Aim of the task
Nothing but the lines below between the line holding "Underwater Gallery (567, 505)" and the line holding "Views of Byron (556, 621)", inclusive, should appear in the answer, each set down exactly.

┏━━

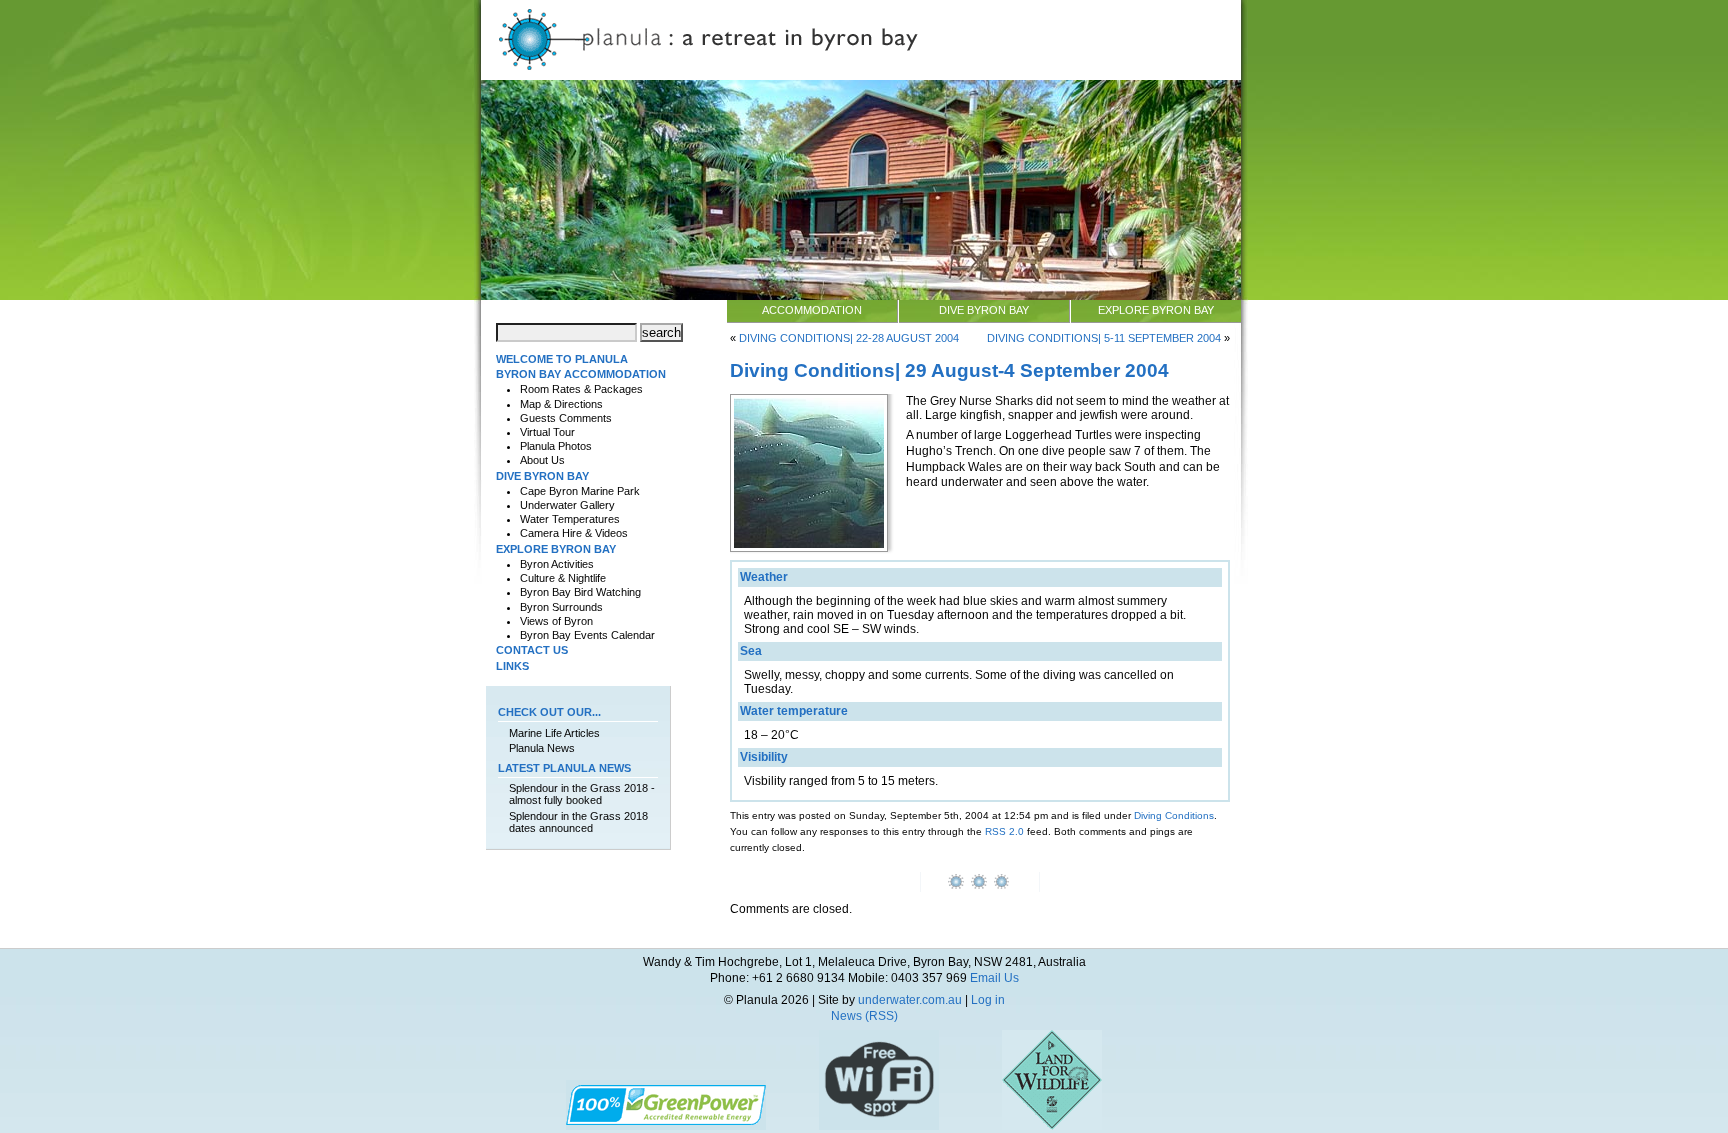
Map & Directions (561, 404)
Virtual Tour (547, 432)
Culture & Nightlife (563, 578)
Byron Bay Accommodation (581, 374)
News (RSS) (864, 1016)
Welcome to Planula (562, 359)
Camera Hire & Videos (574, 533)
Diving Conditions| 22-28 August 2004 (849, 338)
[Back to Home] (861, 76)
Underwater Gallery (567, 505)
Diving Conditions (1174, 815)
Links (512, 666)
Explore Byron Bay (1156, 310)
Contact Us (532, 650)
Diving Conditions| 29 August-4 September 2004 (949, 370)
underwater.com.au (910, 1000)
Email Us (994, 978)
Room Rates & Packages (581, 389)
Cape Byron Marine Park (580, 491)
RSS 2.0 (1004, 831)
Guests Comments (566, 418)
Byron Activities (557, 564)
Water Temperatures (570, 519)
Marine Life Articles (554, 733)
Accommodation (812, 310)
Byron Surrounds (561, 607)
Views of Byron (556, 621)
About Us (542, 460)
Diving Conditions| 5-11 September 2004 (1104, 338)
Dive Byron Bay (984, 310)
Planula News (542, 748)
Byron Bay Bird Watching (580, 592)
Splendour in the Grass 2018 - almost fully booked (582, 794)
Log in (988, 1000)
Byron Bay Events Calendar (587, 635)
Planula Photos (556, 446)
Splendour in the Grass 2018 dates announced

┗━━

Finished exercise
Underwater Gallery (567, 505)
Diving Conditions (1174, 815)
Links (512, 666)
Explore Byron Bay (1156, 310)
Contact Us (532, 650)
Diving Conditions| 29 August-4 September 2004 (949, 370)
underwater.com.au (910, 1000)
Email Us (994, 978)
Room Rates & Packages (581, 389)
Cape Byron Marine Park (580, 491)
RSS 2.0 (1004, 831)
Guests Comments (566, 418)
Byron Activities (557, 564)
Water Temperatures (570, 519)
Marine Life Articles (554, 733)
Accommodation (812, 310)
Byron Surrounds (561, 607)
Views of Byron (556, 621)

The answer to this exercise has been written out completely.